REQUEST 1: Turn the entries below, from the line containing "Screen dimensions: 906x477" through the line containing "Action: point(793,75)", inclusive, into a Markdown table with the columns Row and Line. Leave out the pictures and any blank lines.
———
Tuesday, September 09, 2025

Ends in Themselves?


Evolution, Aspiration, and the End of Progress

Humanity is the only species which constructs ethical theories to justify instincts it only partially understands. We praise compassion, denounce cruelty, and speak solemnly of dignity, as if natural selection had ever cared for such abstractions. The Kantian notion that humans are to be treated as ends in themselves is an evolutionary novelty, and certainly a fragile one.

Our moral ideals are extrapolations from traits that emerged under specific evolutionary pressures. They are neither grounded in the fabric of reality nor timeless truths. The very forces that shaped those traits may begin to select against them.

1. Natural Selection and the Moral Mind

Evolution does not select for some concept of 'virtue'. It selects for survival and reproduction in specific environments. Altruism, empathy, loyalty: these emerged because they increased the inclusive fitness of our ancestors. A mother’s bond with her child, a hunter’s willingness to share meat, a group’s punishment of defectors: these are behaviours with calculable payoffs.
———
REQUEST 2: In the essay on evolution and morality, what does evolution select for?

INPUT MATERIAL:
———
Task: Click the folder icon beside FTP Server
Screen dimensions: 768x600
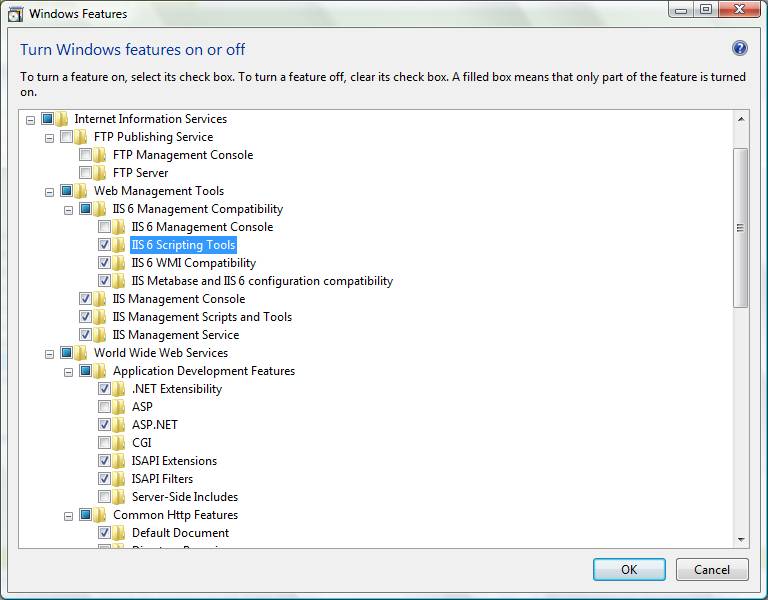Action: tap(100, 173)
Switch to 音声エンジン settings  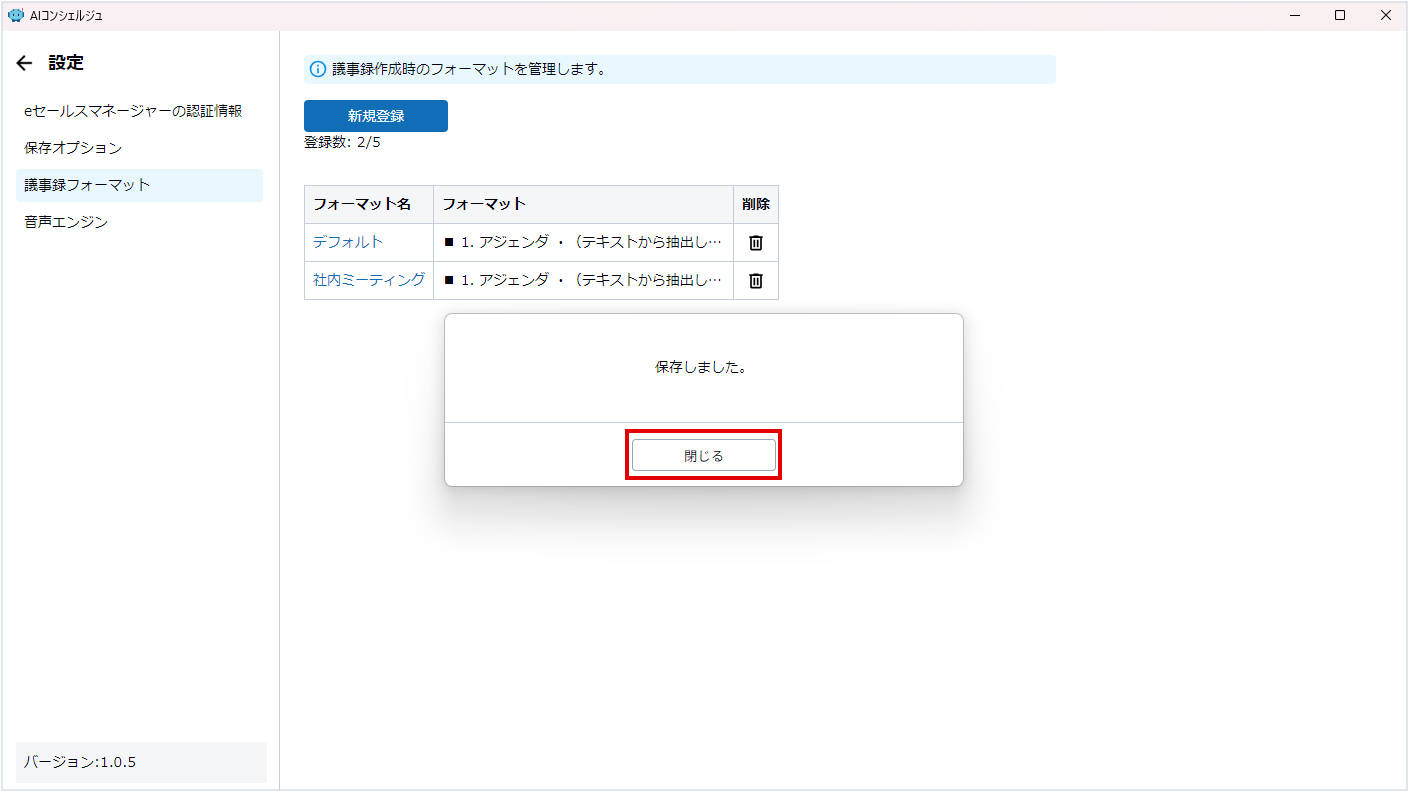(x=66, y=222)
———
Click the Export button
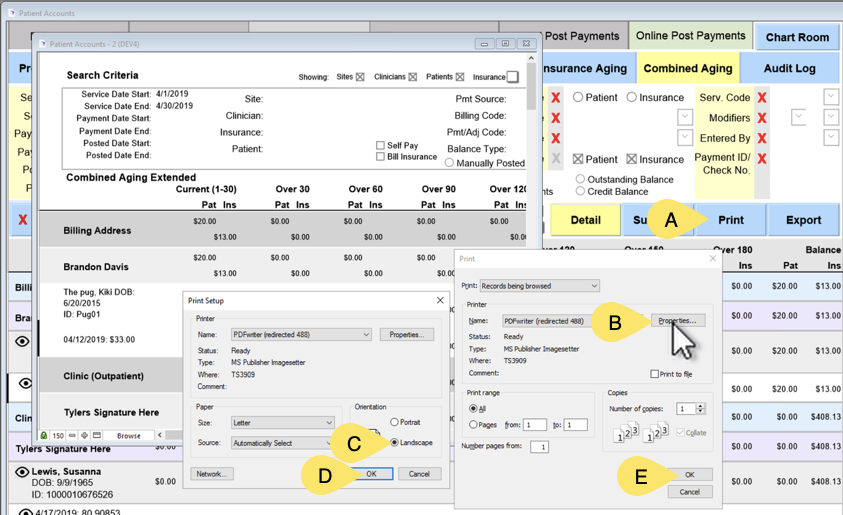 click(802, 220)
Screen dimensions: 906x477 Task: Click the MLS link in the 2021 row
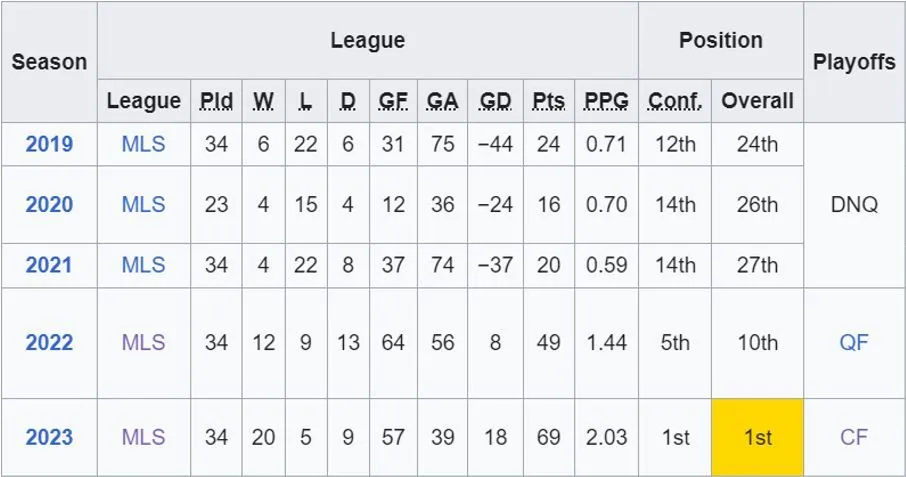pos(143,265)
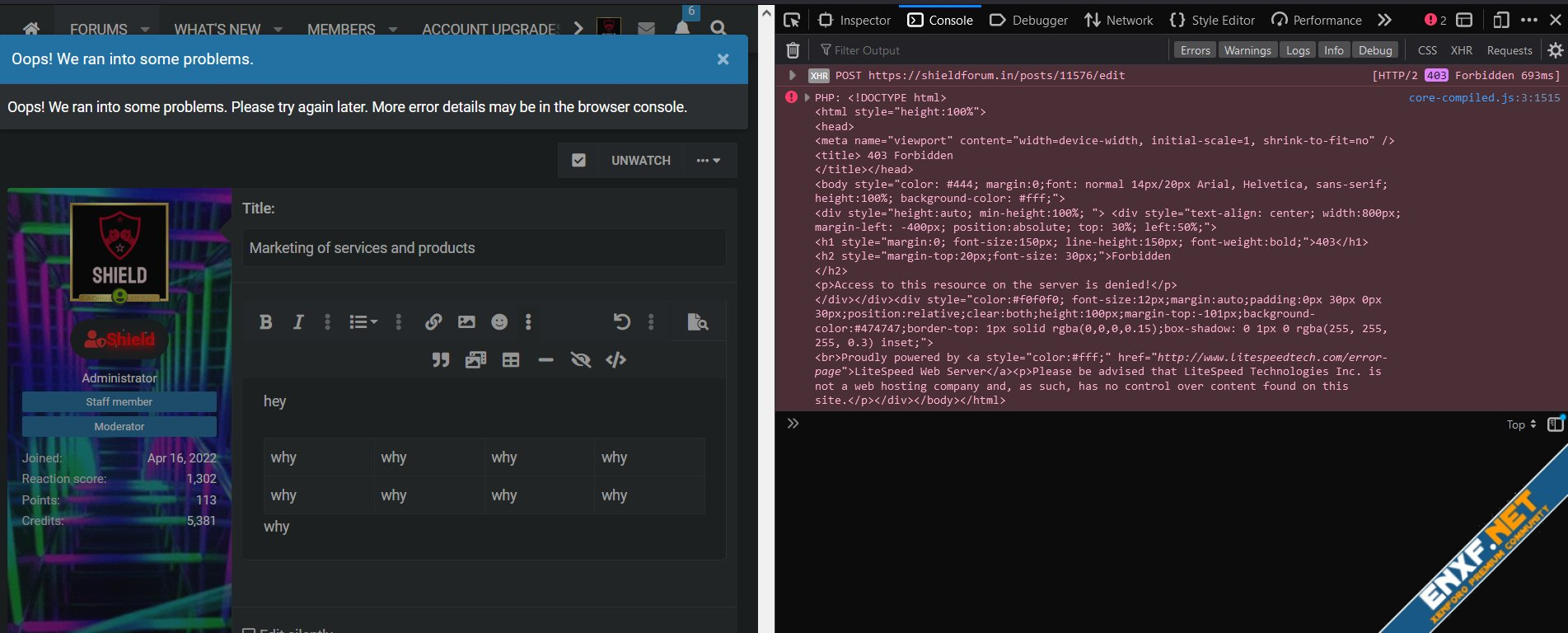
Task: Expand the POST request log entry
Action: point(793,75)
———
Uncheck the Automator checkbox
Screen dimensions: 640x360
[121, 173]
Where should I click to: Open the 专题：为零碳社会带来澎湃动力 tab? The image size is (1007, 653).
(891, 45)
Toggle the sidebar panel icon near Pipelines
———
FINAL ANSWER 1:
| Row | Line |
|---|---|
| 1 | Screen dimensions: 906x477 Task: Click the MLS link in the 2021 row |
| 2 | pos(143,265) |
| 3 | Task: Expand the POST request log entry |
| 4 | Action: point(793,75) |

FINAL ANSWER 2: Survival and reproduction in specific environments.